Arte
Ecco il San Nicola «palestinese»: a Bari il murale che unisce street art e messaggio per Gaza
Un writer terlizzese firma l’opera nata dalla «Flotilla Graffiti Jam» durante la mobilitazione «Spring Mission 2026»
A Bari spunta un nuovo murale con un San Nicola «palestinese»: un’opera di street art destinata a far discutere quella comparsa a Bari nell’ambito delle iniziative legate alla Spring Mission 2026, tra arte urbana e impegno civile per la pace.

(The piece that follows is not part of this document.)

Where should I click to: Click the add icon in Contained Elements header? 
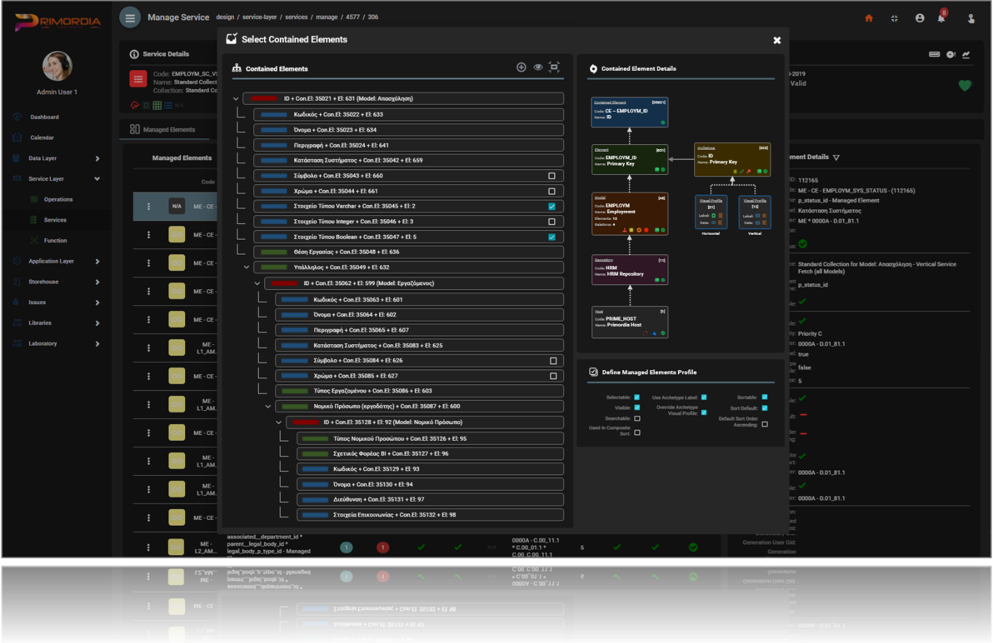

Dietro una delle immagini realizzate durante la “Flotilla Graffiti Jam”, che ha riunito nel capoluogo pugliese artisti e writer provenienti da tutta Italia, c’è la firma di uno street artist terlizzese. L’opera è diventata rapidamente uno dei simboli visivi della mobilitazione in corso.
Nel murale, San Nicola viene reinterpretato in chiave contemporanea: il volto del santo appare segnato dalla bandiera palestinese, in una rappresentazione che unisce identità religiosa, memoria storica e messaggio politico. Un’immagine forte, che trasforma il patrono di Bari in simbolo di protezione e vicinanza ai popoli in difficoltà.

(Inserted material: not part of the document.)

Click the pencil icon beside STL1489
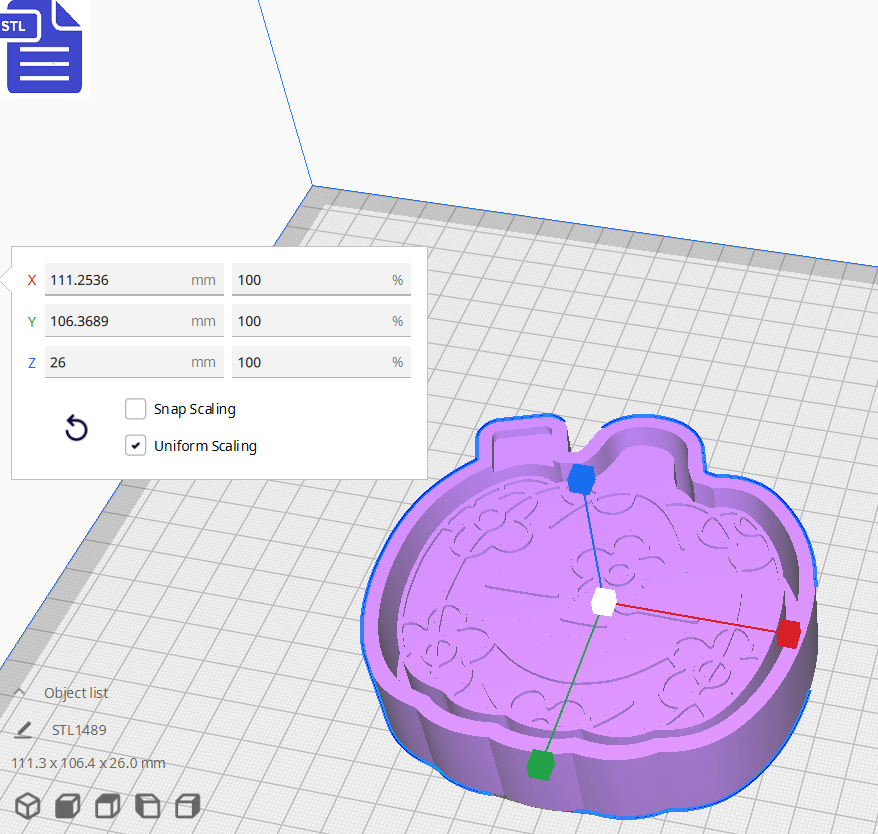Image resolution: width=878 pixels, height=834 pixels. (24, 730)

L’opera è stata realizzata durante la giornata “Sumud in rotta verso la Palestina”, ospitata sulla spiaggia di Pane e Pomodoro, nel corso di un evento collettivo fatto di musica, talk e momenti di partecipazione pubblica.
La mobilitazione si inserisce in un contesto internazionale che coinvolge oltre 80 Paesi e promuove azioni civili non violente a sostegno della popolazione di Gaza, con l’obiettivo di sensibilizzare sull’emergenza umanitaria e rompere il blocco del territorio.